Repeat the listing below word for word, leaving nothing out.
..............................
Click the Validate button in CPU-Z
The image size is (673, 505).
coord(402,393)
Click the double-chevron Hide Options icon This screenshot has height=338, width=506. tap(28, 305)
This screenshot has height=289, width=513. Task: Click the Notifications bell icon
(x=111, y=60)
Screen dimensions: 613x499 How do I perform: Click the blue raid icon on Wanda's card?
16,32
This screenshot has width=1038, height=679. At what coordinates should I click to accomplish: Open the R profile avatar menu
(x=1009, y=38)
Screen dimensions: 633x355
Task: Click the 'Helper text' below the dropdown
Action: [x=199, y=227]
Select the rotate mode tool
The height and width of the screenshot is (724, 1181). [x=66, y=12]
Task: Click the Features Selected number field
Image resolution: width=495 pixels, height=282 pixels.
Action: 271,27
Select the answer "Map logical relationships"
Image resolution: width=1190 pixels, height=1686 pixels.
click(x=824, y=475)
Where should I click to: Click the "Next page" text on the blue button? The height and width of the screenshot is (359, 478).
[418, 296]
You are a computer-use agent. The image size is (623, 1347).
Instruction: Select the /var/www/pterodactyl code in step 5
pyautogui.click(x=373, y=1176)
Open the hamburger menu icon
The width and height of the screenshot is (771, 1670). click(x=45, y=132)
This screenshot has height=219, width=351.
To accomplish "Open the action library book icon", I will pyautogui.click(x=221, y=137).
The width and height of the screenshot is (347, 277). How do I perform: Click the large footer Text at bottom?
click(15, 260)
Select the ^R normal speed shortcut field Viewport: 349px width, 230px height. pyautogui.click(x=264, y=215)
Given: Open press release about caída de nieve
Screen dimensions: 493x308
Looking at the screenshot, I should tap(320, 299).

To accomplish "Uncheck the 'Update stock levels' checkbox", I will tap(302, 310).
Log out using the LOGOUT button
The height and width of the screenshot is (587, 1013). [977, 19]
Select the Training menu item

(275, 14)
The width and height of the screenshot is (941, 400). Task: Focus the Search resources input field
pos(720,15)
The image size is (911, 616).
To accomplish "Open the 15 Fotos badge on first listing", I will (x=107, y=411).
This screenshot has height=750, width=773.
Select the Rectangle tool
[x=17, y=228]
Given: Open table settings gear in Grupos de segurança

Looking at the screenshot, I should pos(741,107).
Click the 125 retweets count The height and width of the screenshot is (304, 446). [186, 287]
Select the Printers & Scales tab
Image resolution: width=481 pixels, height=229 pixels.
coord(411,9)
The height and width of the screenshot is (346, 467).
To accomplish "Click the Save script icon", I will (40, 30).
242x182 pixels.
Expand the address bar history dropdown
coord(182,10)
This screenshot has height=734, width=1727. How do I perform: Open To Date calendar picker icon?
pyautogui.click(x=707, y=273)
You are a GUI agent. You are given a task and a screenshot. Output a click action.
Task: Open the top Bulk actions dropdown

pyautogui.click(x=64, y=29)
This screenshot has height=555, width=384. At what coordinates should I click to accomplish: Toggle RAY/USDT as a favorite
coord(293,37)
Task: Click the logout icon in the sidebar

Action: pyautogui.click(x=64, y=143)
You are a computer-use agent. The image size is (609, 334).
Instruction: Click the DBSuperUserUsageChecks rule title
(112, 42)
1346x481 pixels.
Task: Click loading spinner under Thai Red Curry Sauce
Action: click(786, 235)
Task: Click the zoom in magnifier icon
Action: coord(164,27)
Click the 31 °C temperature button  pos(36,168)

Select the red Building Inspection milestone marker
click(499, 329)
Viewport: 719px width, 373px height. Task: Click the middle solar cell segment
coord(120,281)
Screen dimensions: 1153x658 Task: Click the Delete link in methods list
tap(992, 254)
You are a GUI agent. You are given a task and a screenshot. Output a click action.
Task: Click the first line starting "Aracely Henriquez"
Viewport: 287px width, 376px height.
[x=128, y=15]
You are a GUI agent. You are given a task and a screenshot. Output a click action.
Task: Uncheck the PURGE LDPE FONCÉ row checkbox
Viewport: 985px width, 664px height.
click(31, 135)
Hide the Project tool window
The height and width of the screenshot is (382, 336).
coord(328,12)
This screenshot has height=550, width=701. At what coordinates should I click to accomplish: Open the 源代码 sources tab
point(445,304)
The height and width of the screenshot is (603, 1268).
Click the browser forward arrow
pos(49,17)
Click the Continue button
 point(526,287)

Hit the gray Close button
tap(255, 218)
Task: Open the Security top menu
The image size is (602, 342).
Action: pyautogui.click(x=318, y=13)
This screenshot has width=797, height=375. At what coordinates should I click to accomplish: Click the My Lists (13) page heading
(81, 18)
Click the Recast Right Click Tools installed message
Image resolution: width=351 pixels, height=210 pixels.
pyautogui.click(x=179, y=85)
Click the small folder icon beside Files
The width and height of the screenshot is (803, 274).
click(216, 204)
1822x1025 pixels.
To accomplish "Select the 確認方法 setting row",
..............................
### FINAL ANSWER:
Click the Validate button in CPU-Z
The image size is (673, 505).
coord(402,393)
Click the double-chevron Hide Options icon This screenshot has height=338, width=506. tap(28, 305)
This screenshot has height=289, width=513. Task: Click the Notifications bell icon
(x=111, y=60)
Screen dimensions: 613x499 How do I perform: Click the blue raid icon on Wanda's card?
16,32
This screenshot has width=1038, height=679. At what coordinates should I click to accomplish: Open the R profile avatar menu
(x=1009, y=38)
Screen dimensions: 633x355
Task: Click the 'Helper text' below the dropdown
Action: [x=199, y=227]
Select the rotate mode tool
The height and width of the screenshot is (724, 1181). [x=66, y=12]
Task: Click the Features Selected number field
Image resolution: width=495 pixels, height=282 pixels.
Action: 271,27
Select the answer "Map logical relationships"
Image resolution: width=1190 pixels, height=1686 pixels.
click(x=824, y=475)
Where should I click to: Click the "Next page" text on the blue button? The height and width of the screenshot is (359, 478).
[418, 296]
You are a computer-use agent. The image size is (623, 1347).
Instruction: Select the /var/www/pterodactyl code in step 5
pyautogui.click(x=373, y=1176)
Open the hamburger menu icon
The width and height of the screenshot is (771, 1670). click(x=45, y=132)
This screenshot has height=219, width=351.
To accomplish "Open the action library book icon", I will pyautogui.click(x=221, y=137).
The width and height of the screenshot is (347, 277). How do I perform: Click the large footer Text at bottom?
click(15, 260)
Select the ^R normal speed shortcut field Viewport: 349px width, 230px height. pyautogui.click(x=264, y=215)
Given: Open press release about caída de nieve
Screen dimensions: 493x308
Looking at the screenshot, I should tap(320, 299).

To accomplish "Uncheck the 'Update stock levels' checkbox", I will tap(302, 310).
Log out using the LOGOUT button
The height and width of the screenshot is (587, 1013). [977, 19]
Select the Training menu item

(275, 14)
The width and height of the screenshot is (941, 400). Task: Focus the Search resources input field
pos(720,15)
The image size is (911, 616).
To accomplish "Open the 15 Fotos badge on first listing", I will (x=107, y=411).
This screenshot has height=750, width=773.
Select the Rectangle tool
[x=17, y=228]
Given: Open table settings gear in Grupos de segurança

Looking at the screenshot, I should pos(741,107).
Click the 125 retweets count The height and width of the screenshot is (304, 446). [186, 287]
Select the Printers & Scales tab
Image resolution: width=481 pixels, height=229 pixels.
coord(411,9)
The height and width of the screenshot is (346, 467).
To accomplish "Click the Save script icon", I will (40, 30).
242x182 pixels.
Expand the address bar history dropdown
coord(182,10)
This screenshot has height=734, width=1727. How do I perform: Open To Date calendar picker icon?
pyautogui.click(x=707, y=273)
You are a GUI agent. You are given a task and a screenshot. Output a click action.
Task: Open the top Bulk actions dropdown

pyautogui.click(x=64, y=29)
This screenshot has height=555, width=384. At what coordinates should I click to accomplish: Toggle RAY/USDT as a favorite
coord(293,37)
Task: Click the logout icon in the sidebar

Action: pyautogui.click(x=64, y=143)
You are a computer-use agent. The image size is (609, 334).
Instruction: Click the DBSuperUserUsageChecks rule title
(112, 42)
1346x481 pixels.
Task: Click loading spinner under Thai Red Curry Sauce
Action: click(786, 235)
Task: Click the zoom in magnifier icon
Action: coord(164,27)
Click the 31 °C temperature button  pos(36,168)

Select the red Building Inspection milestone marker
click(499, 329)
Viewport: 719px width, 373px height. Task: Click the middle solar cell segment
coord(120,281)
Screen dimensions: 1153x658 Task: Click the Delete link in methods list
tap(992, 254)
You are a GUI agent. You are given a task and a screenshot. Output a click action.
Task: Click the first line starting "Aracely Henriquez"
Viewport: 287px width, 376px height.
[x=128, y=15]
You are a GUI agent. You are given a task and a screenshot. Output a click action.
Task: Uncheck the PURGE LDPE FONCÉ row checkbox
Viewport: 985px width, 664px height.
click(31, 135)
Hide the Project tool window
The height and width of the screenshot is (382, 336).
coord(328,12)
This screenshot has height=550, width=701. At what coordinates should I click to accomplish: Open the 源代码 sources tab
point(445,304)
The height and width of the screenshot is (603, 1268).
Click the browser forward arrow
pos(49,17)
Click the Continue button
 point(526,287)

Hit the gray Close button
tap(255, 218)
Task: Open the Security top menu
The image size is (602, 342).
Action: pyautogui.click(x=318, y=13)
This screenshot has width=797, height=375. At what coordinates should I click to accomplish: Click the My Lists (13) page heading
(81, 18)
Click the Recast Right Click Tools installed message
Image resolution: width=351 pixels, height=210 pixels.
pyautogui.click(x=179, y=85)
Click the small folder icon beside Files
The width and height of the screenshot is (803, 274).
click(216, 204)
1822x1025 pixels.
To accomplish "Select the 確認方法 setting row",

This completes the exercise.